We also investigated whether, similar to the DS group, the WS group experienced greater age-related effects compared to the TD group, but we did not find evidence to support this hypothesis. This is in line with the one previously reported finding of aging WS adults [20]. However, this may be due to the difference in age ranges between the WS and TD groups (Table 1), and further investigation of age-related volume in WS in a larger study, ideally with longitudinal data, is warranted.

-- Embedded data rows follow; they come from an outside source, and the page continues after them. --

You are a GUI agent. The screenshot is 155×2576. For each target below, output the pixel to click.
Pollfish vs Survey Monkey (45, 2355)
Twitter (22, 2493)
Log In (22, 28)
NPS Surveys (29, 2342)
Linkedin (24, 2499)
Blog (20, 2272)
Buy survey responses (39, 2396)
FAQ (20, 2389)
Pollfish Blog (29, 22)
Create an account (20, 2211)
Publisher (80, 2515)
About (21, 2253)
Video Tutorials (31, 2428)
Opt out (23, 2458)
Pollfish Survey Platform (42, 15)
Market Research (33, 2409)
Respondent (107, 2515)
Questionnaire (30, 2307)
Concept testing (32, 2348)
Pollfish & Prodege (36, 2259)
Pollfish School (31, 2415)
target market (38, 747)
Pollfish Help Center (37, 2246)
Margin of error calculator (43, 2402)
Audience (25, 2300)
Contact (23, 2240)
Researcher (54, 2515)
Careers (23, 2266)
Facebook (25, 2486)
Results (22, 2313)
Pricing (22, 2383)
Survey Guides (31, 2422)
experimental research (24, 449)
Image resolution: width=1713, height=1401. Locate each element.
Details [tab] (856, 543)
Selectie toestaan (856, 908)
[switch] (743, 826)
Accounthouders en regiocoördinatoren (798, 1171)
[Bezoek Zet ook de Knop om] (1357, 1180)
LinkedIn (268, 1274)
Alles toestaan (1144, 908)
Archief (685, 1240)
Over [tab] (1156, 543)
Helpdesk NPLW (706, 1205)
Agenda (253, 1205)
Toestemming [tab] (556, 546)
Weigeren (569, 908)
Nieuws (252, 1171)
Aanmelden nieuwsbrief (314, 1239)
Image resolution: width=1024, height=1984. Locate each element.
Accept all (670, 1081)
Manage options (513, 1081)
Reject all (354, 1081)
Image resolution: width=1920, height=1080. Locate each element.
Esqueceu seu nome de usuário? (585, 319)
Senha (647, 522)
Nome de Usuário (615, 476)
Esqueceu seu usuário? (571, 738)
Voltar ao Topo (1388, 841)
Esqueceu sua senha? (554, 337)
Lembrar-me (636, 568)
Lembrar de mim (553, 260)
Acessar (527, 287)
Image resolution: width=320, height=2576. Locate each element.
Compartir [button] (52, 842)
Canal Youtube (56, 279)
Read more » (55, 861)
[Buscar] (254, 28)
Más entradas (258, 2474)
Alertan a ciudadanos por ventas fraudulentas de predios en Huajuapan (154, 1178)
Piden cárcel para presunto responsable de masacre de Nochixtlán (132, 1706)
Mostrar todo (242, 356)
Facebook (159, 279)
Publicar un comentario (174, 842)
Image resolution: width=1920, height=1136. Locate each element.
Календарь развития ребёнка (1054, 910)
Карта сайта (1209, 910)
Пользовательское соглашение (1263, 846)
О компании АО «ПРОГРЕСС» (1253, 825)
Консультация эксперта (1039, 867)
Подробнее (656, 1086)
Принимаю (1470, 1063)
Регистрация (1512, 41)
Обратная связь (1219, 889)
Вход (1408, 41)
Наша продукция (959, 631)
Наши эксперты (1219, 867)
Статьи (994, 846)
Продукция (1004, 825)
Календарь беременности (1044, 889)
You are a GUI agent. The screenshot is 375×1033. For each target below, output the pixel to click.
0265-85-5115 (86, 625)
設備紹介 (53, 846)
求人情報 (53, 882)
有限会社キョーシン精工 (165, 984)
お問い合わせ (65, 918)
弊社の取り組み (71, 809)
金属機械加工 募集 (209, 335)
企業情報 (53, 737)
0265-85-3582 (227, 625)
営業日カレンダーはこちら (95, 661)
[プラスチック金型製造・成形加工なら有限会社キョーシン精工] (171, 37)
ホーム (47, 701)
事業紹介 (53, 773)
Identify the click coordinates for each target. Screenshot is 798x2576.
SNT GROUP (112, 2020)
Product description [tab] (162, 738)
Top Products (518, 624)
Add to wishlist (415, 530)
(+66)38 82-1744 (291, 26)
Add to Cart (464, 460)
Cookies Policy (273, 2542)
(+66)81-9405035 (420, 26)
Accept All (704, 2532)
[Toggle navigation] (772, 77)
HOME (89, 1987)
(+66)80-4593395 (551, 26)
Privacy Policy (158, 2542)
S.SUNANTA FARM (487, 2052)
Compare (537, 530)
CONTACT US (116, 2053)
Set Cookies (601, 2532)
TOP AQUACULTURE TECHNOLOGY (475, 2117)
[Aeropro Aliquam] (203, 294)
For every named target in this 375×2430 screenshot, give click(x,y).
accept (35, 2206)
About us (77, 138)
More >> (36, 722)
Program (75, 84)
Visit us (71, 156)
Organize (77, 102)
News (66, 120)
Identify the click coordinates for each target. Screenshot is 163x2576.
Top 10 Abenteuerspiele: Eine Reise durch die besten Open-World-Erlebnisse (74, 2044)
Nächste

As a secondary exploratory analysis in the DS cohort only, regions with significant age-related changes (in DS versus TD and DS versus WS) were evaluated for association with DLD-SOS, DLD-SCS and APOE ϵ4 status. We observed a strong relationship between ILV volume and both the cognitive and social scores on the DLD, a test that measures dementia-related impairments in the DS population, though only the relationship between RILV and DLD-SCS and between LILV and DLD-SOS remained nominally significant after the one DS outlier was removed. While we have collected data from DS study participants using a comprehensive battery of tests, we do not have the clinical expertise and have not sought consensus from clinical experts to determine clinical dementia status. Instead, we have used the DLD scores as a quantitative proxy measure of behavioral symptoms related to dementia status. Previous studies have shown that individuals with DS have decreased regional brain volumes with onset of dementia [50, 52, 53, 56], and in the current study, we observed that higher levels of dementia symptomology (as measured by the DLD) were associated with greater ventricular volume, an MRI biomarker of neurodegeneration.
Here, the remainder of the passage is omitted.